Determined that their daughters be educated in Canada as they were, the couple returned to Waterloo after decades of working in interesting locales from Chile to Myanmar to Tanzania. When Paul and Cathy learned that Perimeter Institute, just down the street from their home in Waterloo, hosted free monthly public lectures, they attended a talk about exoplanets and were hooked. Once they heard about the GoPhysics! program, which brings interactive science workshops to high schools in remote and underserved communities across Canada, they enthusiastically invested in the program.

“It’s important to us that Canada has a knowledgeable citizen base,” says Cathy, who employed her degree in statistics during a 35-year career at Statistics Canada. “We’re concerned about the amount of disinformation and manufactured facts. These types of science outreach programs will help create a more discerning population.”

For Paul, it’s gratifying to see curious young people gathered around a physics-filled blackboard like the one in his parents’ kitchen. 

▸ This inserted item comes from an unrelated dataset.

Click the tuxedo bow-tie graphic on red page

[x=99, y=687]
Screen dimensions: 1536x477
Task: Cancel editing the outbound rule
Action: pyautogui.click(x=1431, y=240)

“Having a place like Perimeter, which had the forethought to make outreach part of its programming, is amazing,” he says. “We are both very conscious of the benefit that we accrued from our education and degrees, so we’re interested in supporting STEM education in Canada, and supporting Canada’s role in the world.”

About PI

Perimeter Institute is the world’s largest research hub devoted to theoretical physics. The independent Institute was founded in 1999 to foster breakthroughs in the fundamental understanding of our universe, from the smallest particles to the entire cosmos. Research at Perimeter is motivated by the understanding that fundamental science advances human knowledge and catalyzes innovation, and that today’s theoretical physics is tomorrow’s technology. Located in the Region of Waterloo, the not-for-profit Institute is a unique public-private endeavour, including the Governments of Ontario and Canada, that enables cutting-edge research, trains the next generation of scientific pioneers, and shares the power of physics through award-winning educational outreach and public engagement.